Aufregung um Party-Jugend: Wenn die Lust am Leben eskaliert

Unter dem schö­nen Link par­ty-trotz-coro­na-sie-seh­nen-sich-nach-nor­ma­li­taet ist am 30.6. auf schwae​bi​sche​.de zu lesen:

»Bässe wum­mern, Flaschen klir­ren und Gesprächsfetzen flie­gen durch die Luft. Es hat etwas von Festivalatmosphäre – fän­de die­se Party nicht auf einem schlecht aus­ge­leuch­te­ten Firmenparkplatz in Biberach statt. Über 500 Menschen haben sich Freitagnacht dort ver­sam­melt. Die Polizei lässt sie gewäh­ren, fährt nur immer wie­der mit dem Streifenwagen vorbei.

Es ist das zwei­te Wochenende in Folge, an dem jun­ge Leute in der Stadt an der Riß fei­ern. Viele von ihnen sind einem Aufruf in den sozia­len Medien gefolgt. Sie kom­men aus Biberach, Laupheim, Ochsenhausen, Uttenweiler oder Bad Waldsee. Sie wol­len end­lich wie­der raus und Party machen, auch wenn sie damit gegen die Corona-Auflagen ver­sto­ßen. „Wir haben so lan­ge Rücksicht genom­men, jetzt sind wir dran“ lau­tet bei vie­len der Tenor…

Nicht nur in Biberach, auch in Ravensburg, Konstanz oder Augsburg sam­mel­ten sich Menschen an lau­en Sommerabenden auf öffent­li­chen Plätzen…

Über ein Jahr lang hat man keine Fantasien entwickelt.
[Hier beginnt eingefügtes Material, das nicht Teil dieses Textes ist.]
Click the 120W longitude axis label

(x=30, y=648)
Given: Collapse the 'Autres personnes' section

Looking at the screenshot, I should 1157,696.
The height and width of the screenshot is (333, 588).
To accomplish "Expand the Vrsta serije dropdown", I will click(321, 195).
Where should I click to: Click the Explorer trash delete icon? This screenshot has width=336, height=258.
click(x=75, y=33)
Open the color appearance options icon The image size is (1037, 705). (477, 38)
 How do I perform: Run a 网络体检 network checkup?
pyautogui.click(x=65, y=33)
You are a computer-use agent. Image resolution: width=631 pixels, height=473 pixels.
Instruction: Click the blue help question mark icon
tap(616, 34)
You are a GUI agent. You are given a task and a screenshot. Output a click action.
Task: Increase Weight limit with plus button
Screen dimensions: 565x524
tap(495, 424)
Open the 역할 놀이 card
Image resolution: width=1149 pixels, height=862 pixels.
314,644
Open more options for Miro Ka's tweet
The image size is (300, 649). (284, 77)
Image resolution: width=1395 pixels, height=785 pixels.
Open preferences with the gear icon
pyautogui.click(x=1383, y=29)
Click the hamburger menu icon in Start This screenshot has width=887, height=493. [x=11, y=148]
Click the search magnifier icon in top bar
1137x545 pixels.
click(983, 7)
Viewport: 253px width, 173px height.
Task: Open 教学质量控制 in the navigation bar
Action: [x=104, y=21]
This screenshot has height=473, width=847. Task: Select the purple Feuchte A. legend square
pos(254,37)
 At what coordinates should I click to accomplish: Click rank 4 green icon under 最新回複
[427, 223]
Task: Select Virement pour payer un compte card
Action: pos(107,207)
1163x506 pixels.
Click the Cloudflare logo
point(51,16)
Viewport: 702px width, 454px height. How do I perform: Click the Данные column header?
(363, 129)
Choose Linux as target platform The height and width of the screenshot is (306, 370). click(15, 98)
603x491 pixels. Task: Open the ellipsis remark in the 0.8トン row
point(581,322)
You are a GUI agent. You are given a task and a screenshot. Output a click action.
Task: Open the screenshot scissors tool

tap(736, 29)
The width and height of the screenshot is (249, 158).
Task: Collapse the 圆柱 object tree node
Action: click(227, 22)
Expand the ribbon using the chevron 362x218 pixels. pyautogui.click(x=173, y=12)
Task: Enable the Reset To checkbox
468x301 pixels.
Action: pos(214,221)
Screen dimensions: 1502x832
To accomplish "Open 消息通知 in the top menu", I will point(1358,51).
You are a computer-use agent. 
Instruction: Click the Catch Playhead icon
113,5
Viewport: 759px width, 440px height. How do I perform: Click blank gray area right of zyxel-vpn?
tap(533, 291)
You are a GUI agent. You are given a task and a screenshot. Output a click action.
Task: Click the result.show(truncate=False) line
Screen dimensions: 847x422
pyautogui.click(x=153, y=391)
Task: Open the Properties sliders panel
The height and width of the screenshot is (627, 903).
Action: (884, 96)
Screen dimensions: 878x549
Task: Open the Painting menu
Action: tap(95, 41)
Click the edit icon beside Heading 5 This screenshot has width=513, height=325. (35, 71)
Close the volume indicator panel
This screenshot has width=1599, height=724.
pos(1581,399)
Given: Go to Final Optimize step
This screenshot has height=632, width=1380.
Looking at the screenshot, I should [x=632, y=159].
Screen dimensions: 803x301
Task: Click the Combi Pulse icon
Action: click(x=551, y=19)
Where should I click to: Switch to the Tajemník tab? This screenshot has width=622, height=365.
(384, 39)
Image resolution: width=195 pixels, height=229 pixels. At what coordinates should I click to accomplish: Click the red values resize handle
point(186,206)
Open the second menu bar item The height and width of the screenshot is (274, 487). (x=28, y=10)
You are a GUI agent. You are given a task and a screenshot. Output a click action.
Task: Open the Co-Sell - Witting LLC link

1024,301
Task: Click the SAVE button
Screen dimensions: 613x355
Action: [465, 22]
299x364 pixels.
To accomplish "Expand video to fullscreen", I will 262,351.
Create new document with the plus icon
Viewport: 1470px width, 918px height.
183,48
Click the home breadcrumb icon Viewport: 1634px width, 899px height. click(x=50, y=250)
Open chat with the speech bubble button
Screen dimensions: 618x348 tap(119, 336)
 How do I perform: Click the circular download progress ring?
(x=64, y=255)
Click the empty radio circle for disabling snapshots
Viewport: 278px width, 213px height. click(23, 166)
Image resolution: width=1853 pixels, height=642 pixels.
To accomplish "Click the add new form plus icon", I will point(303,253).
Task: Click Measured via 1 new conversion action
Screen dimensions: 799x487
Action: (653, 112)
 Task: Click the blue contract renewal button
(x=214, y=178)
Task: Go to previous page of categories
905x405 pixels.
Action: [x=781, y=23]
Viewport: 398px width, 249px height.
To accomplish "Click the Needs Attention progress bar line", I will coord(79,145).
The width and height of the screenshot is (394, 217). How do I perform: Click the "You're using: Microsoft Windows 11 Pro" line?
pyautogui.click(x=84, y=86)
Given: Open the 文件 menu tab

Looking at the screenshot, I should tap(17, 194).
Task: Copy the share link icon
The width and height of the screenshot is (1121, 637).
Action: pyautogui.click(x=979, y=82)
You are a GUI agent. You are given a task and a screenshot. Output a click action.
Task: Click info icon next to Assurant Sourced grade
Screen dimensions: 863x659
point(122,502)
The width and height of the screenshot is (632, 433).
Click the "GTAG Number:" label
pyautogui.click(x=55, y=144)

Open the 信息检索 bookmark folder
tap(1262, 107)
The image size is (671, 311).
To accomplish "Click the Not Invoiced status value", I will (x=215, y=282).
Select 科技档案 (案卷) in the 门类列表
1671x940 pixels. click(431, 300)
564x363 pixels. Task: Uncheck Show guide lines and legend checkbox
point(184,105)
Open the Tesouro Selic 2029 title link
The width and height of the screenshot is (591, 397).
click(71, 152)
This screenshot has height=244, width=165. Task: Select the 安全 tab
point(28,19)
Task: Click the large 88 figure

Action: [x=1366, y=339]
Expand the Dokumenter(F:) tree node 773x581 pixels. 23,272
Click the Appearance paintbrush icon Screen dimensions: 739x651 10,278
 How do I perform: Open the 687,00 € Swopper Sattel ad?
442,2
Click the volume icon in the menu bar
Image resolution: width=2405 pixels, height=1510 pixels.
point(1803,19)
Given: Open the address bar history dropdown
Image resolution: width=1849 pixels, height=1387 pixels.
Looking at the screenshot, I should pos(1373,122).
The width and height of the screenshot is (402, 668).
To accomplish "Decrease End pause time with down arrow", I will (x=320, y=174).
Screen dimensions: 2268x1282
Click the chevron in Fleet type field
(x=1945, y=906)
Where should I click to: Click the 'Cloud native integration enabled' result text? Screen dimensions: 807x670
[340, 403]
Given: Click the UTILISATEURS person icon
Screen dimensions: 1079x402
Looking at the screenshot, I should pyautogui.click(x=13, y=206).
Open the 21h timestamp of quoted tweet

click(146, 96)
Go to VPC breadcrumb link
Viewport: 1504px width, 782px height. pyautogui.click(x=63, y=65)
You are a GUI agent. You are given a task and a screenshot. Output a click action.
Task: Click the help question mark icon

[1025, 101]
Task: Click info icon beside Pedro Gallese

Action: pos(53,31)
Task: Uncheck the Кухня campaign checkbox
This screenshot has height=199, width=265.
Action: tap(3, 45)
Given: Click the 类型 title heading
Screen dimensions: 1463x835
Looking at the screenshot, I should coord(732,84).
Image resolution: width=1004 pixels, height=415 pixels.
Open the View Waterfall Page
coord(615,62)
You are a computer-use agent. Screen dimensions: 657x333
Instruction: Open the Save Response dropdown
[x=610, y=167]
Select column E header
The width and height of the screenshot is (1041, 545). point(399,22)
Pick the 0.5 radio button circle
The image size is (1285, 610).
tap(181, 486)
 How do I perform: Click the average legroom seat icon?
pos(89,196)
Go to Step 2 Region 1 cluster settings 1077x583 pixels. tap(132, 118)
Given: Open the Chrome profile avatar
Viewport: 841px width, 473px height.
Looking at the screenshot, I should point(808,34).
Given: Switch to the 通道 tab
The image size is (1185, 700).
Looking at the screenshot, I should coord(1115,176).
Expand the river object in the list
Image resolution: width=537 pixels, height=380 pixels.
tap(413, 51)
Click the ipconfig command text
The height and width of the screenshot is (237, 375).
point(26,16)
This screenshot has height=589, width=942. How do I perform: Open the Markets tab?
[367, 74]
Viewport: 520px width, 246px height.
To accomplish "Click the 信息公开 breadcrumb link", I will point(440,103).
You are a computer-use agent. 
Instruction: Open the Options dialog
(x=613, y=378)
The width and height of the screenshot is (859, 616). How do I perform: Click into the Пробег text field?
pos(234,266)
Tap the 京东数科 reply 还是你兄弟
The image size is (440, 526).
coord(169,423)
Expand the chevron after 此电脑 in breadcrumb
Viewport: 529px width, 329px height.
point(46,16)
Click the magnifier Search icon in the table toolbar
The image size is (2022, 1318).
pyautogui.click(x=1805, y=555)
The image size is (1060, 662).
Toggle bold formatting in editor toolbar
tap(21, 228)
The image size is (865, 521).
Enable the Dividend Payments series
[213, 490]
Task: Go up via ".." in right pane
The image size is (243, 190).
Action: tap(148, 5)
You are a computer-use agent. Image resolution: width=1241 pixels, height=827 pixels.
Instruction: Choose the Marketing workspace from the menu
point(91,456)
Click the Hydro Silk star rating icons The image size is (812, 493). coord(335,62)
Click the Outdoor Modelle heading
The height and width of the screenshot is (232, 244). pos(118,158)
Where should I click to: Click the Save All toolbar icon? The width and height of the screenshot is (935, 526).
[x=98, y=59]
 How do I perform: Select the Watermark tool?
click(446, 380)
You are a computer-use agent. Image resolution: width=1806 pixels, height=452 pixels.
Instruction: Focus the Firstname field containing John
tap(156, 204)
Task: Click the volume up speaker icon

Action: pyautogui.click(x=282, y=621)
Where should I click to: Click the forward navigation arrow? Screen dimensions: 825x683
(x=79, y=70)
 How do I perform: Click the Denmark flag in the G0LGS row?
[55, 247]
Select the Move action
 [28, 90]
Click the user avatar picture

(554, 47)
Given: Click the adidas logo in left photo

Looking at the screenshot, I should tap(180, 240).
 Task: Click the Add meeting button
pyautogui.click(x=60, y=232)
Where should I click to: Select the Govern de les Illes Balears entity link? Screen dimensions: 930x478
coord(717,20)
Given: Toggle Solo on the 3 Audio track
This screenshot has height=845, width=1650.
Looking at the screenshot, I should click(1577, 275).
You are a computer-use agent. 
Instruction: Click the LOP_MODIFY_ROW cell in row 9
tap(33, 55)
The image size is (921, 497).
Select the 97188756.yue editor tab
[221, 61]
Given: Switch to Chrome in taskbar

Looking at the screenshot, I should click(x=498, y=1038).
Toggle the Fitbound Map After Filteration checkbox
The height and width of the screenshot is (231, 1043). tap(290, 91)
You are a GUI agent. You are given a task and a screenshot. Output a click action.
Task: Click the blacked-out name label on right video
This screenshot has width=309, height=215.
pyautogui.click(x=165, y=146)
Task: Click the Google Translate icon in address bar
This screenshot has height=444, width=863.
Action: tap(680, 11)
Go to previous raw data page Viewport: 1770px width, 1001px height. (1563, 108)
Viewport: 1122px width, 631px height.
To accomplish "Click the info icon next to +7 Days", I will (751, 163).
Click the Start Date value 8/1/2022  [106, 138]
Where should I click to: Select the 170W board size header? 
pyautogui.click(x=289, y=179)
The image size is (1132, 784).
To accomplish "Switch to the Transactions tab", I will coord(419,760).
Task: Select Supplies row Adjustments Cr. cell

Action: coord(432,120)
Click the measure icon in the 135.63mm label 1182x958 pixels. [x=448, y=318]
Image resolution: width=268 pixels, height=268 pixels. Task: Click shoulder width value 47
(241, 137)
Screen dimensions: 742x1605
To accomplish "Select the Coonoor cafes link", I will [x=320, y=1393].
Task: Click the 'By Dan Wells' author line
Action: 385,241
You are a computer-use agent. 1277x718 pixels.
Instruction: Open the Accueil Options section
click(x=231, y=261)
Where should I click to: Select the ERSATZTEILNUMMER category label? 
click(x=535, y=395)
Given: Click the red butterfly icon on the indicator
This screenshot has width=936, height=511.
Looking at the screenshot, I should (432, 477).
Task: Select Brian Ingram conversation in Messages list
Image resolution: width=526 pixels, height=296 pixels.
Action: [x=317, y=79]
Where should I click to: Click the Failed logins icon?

Albert Scherr, Professor für Soziologie

Albert Scherr ist Professor für Soziologie an der Pädagogischen Hochschule in Freiburg, wo er unter ande­rem zu Jugend und Migration forscht. „Man darf nicht alle in einen Topf wer­fen“, betont er und unter­schei­det zwi­schen Feiernden und Randalierenden. Für erste­re zeigt er Verständnis. „Dass Jugendliche fei­ern und dabei laut sind, ist erst­mal nicht so verwunderlich.“

Die Gesellschaft habe den Jugendlichen zuge­mu­tet mona­te­lang nicht zur Schule zu gehen und sich haupt­säch­lich zuhau­se auf­zu­hal­ten. Scherr for­dert ange­sichts der Pandemie dezen­tra­le Feiermöglichkeiten und lastet der Politik an, das bis­her ver­säumt zu haben. „Über ein Jahr lang hat man kei­ne Fantasien entwickelt.“

Ähnliche Worte fin­det Jugendforscher Simon Schnetzer aus Kempten. „Die Polizei muss das Versagen der Politik aus­ba­den, dass wir es nach einem Jahr Pandemie nicht geschafft haben, den jun­gen Leuten einen Raum zu bie­ten.“ Damit wol­le er jedoch auf kei­nen Fall Randalen verteidigen…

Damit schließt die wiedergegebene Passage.